⟨
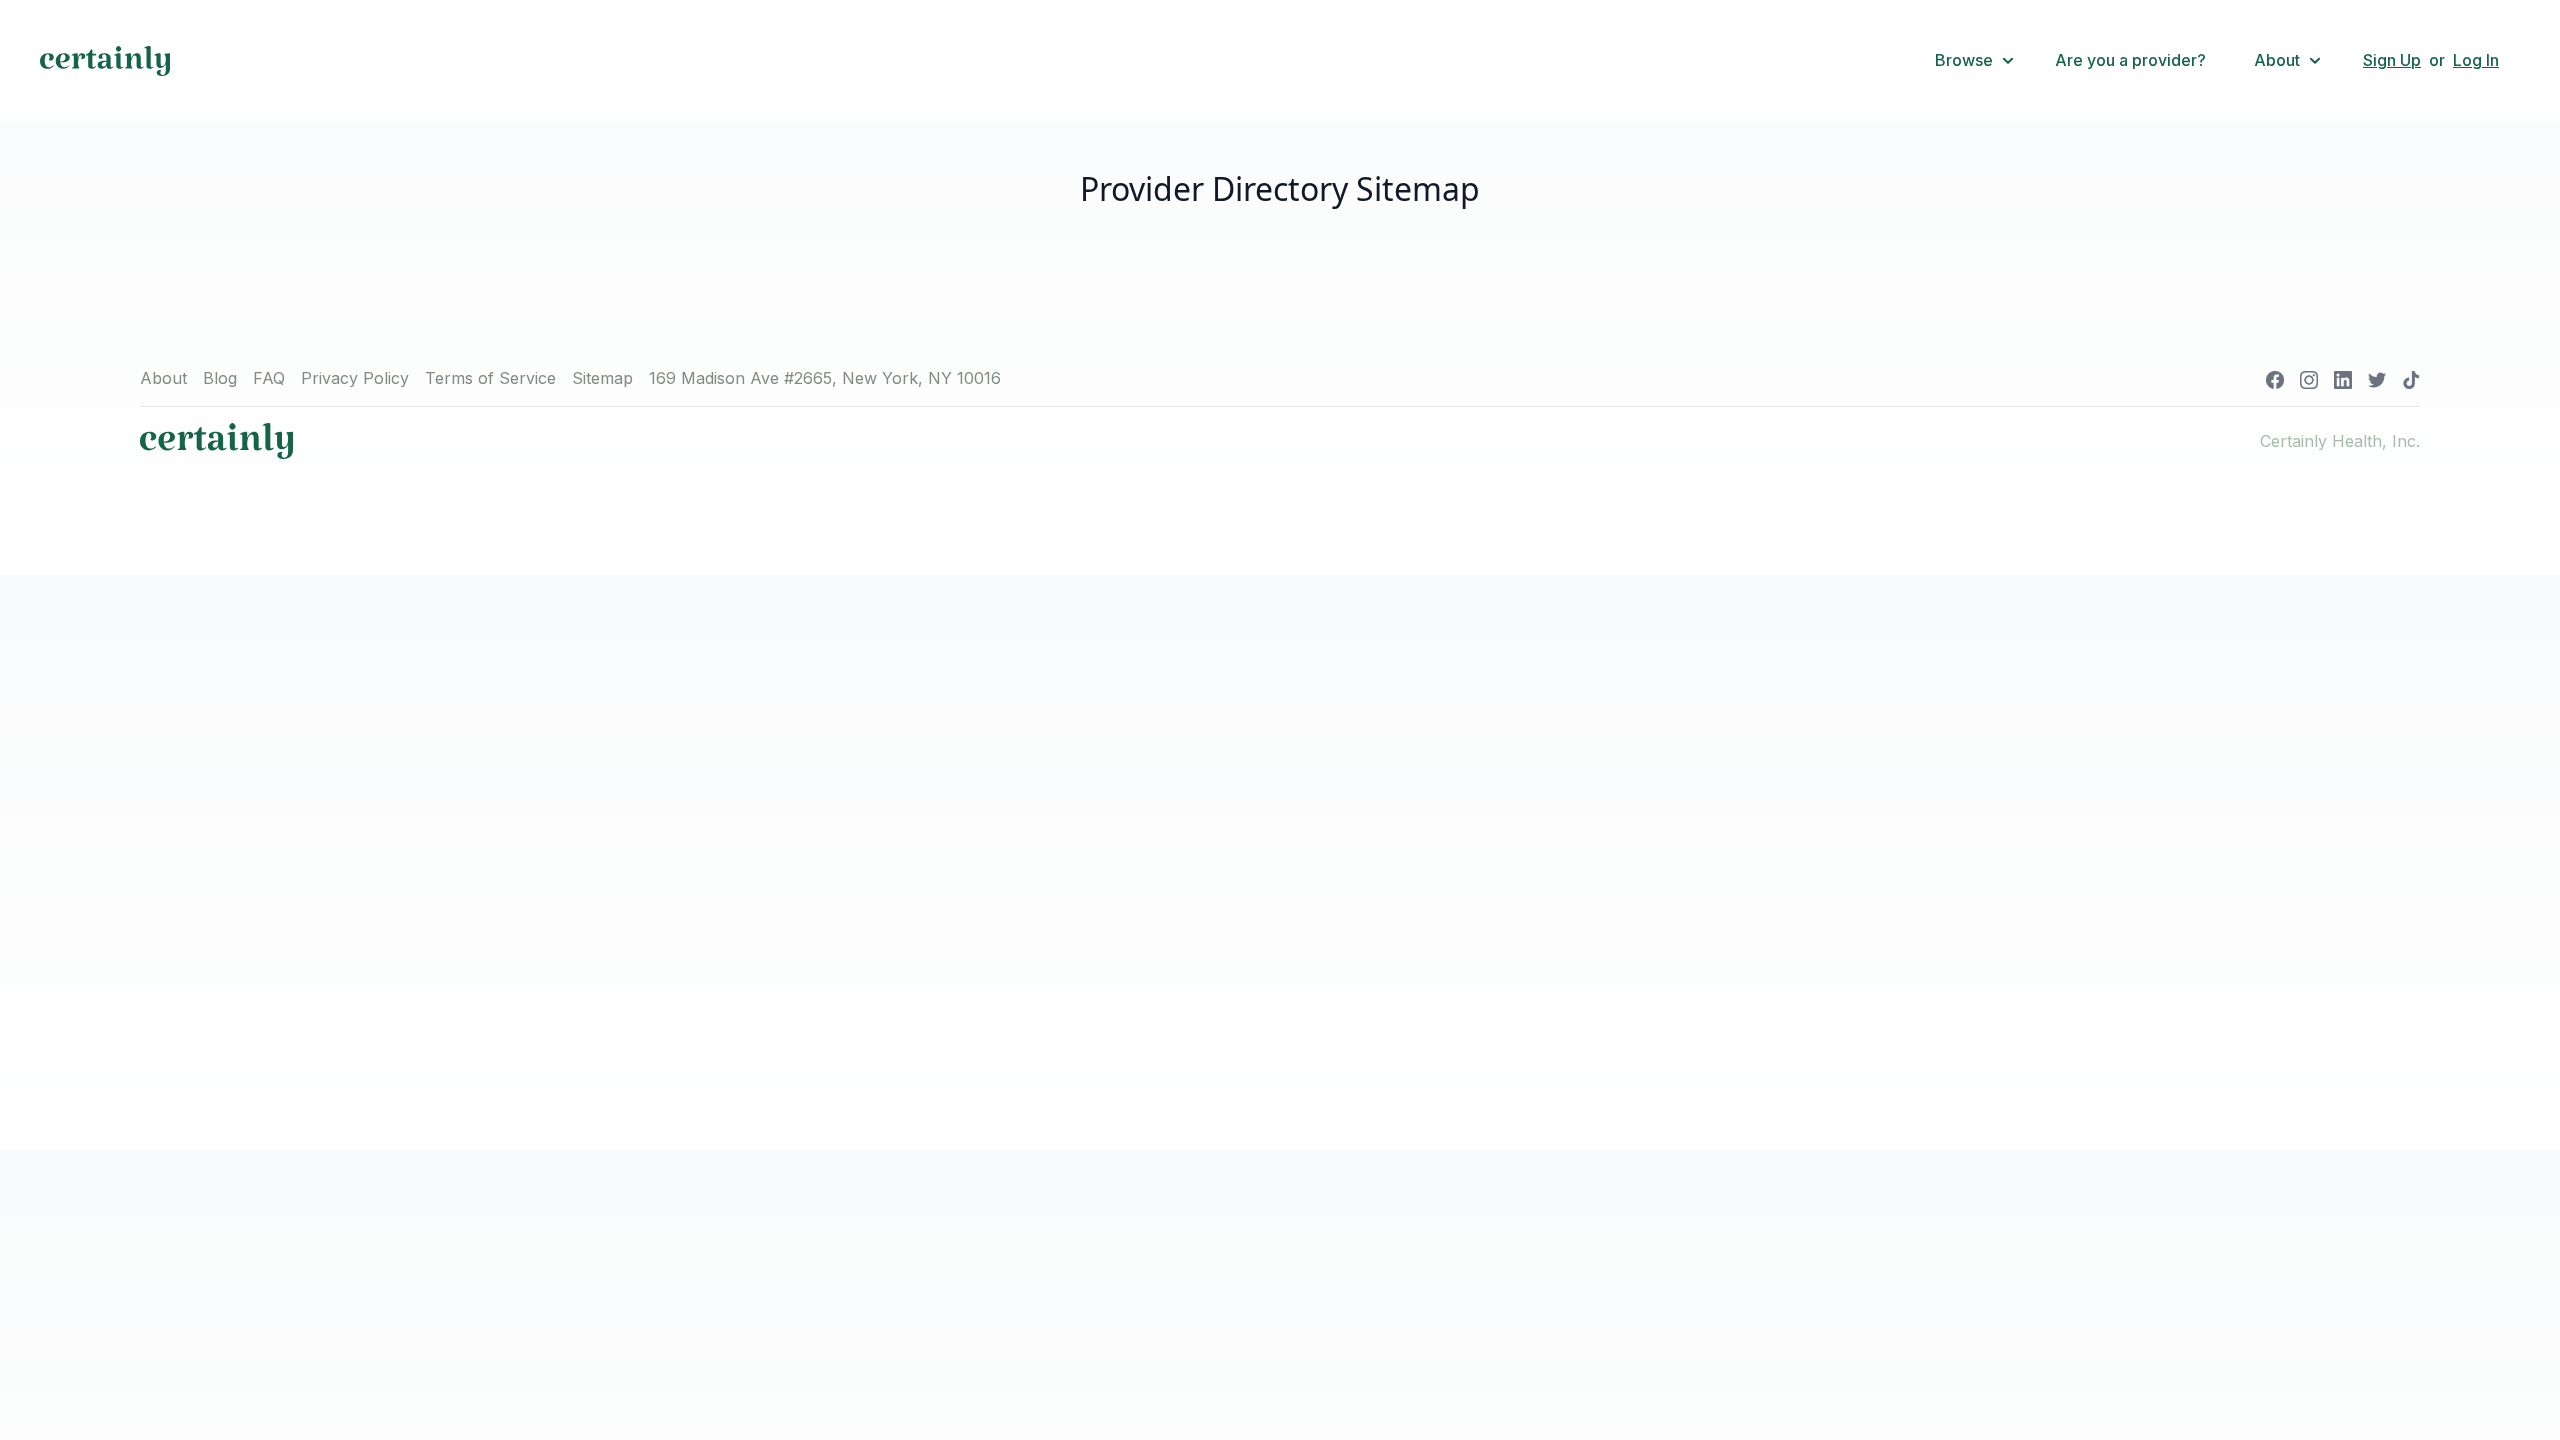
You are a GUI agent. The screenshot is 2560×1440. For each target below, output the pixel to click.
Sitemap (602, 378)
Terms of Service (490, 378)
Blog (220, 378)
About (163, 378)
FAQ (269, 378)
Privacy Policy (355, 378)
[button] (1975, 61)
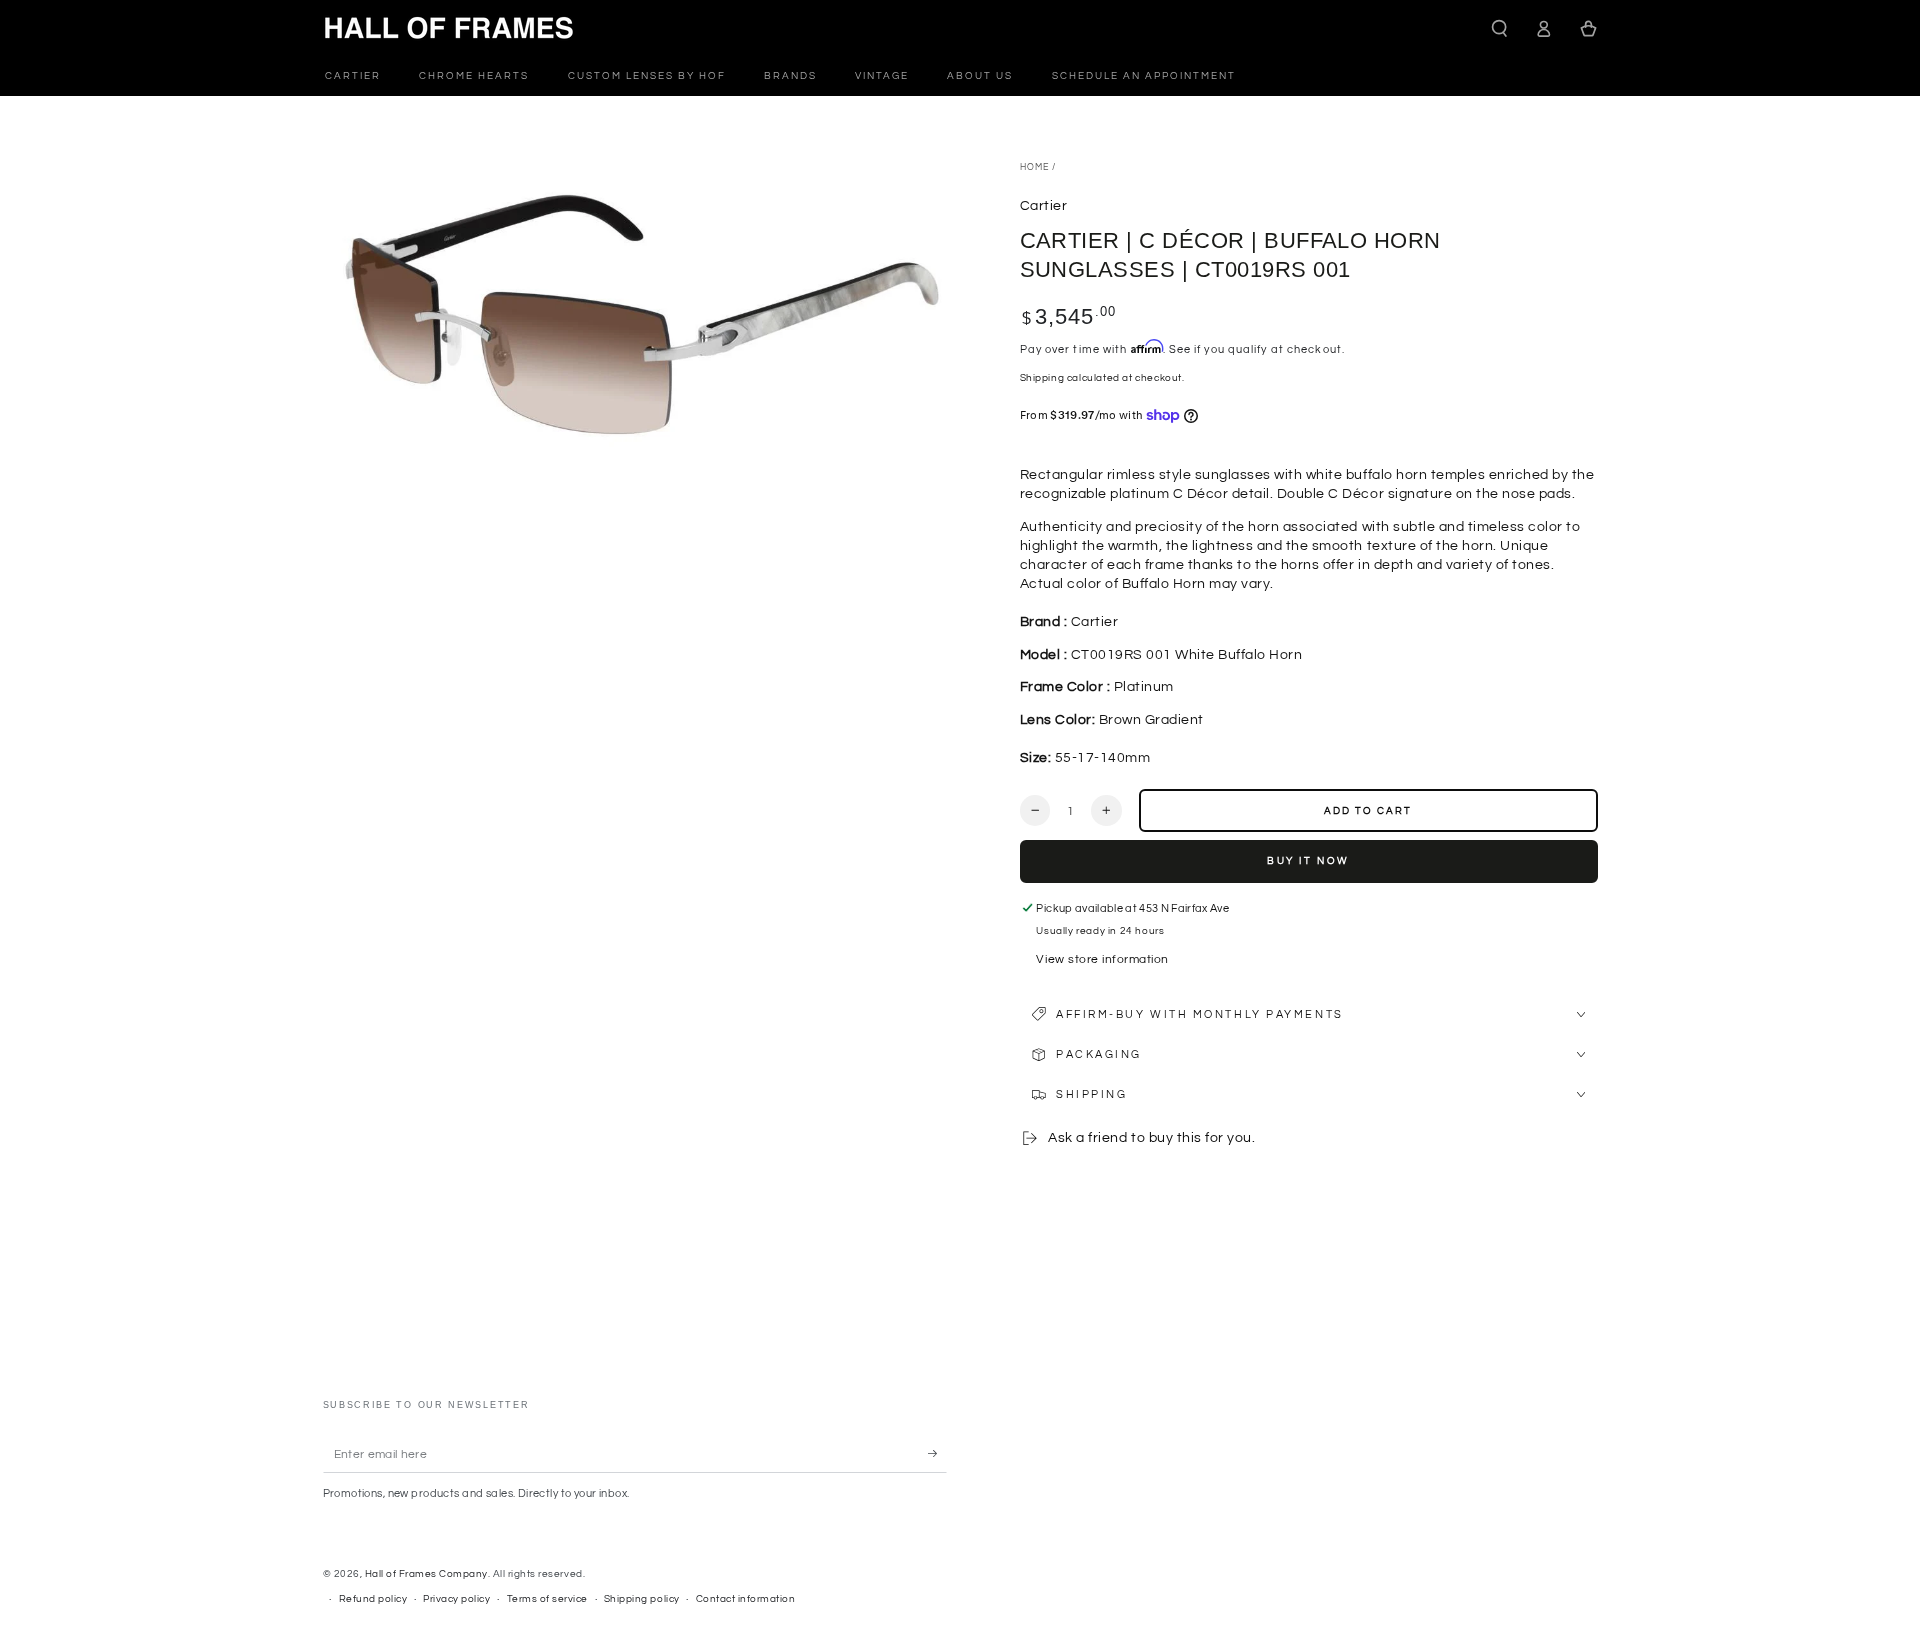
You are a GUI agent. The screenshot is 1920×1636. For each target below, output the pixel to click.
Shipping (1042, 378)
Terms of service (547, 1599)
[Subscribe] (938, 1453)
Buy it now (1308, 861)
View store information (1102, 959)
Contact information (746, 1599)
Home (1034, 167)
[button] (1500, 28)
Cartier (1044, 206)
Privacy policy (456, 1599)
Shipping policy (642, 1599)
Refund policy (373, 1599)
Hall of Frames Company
⟩
## Work required
Copy out the listing above exactly, and keep the pictures out of it.

## Your solution
You are a GUI agent. The screenshot is 2560×1440. For each target below, output the pixel to click.
Sitemap (602, 378)
Terms of Service (490, 378)
Blog (220, 378)
About (163, 378)
FAQ (269, 378)
Privacy Policy (355, 378)
[button] (1975, 61)
You are a GUI agent. The screenshot is 1920×1636. For each target below, output the pixel to click.
Shipping (1042, 378)
Terms of service (547, 1599)
[Subscribe] (938, 1453)
Buy it now (1308, 861)
View store information (1102, 959)
Contact information (746, 1599)
Home (1034, 167)
[button] (1500, 28)
Cartier (1044, 206)
Privacy policy (456, 1599)
Shipping policy (642, 1599)
Refund policy (373, 1599)
Hall of Frames Company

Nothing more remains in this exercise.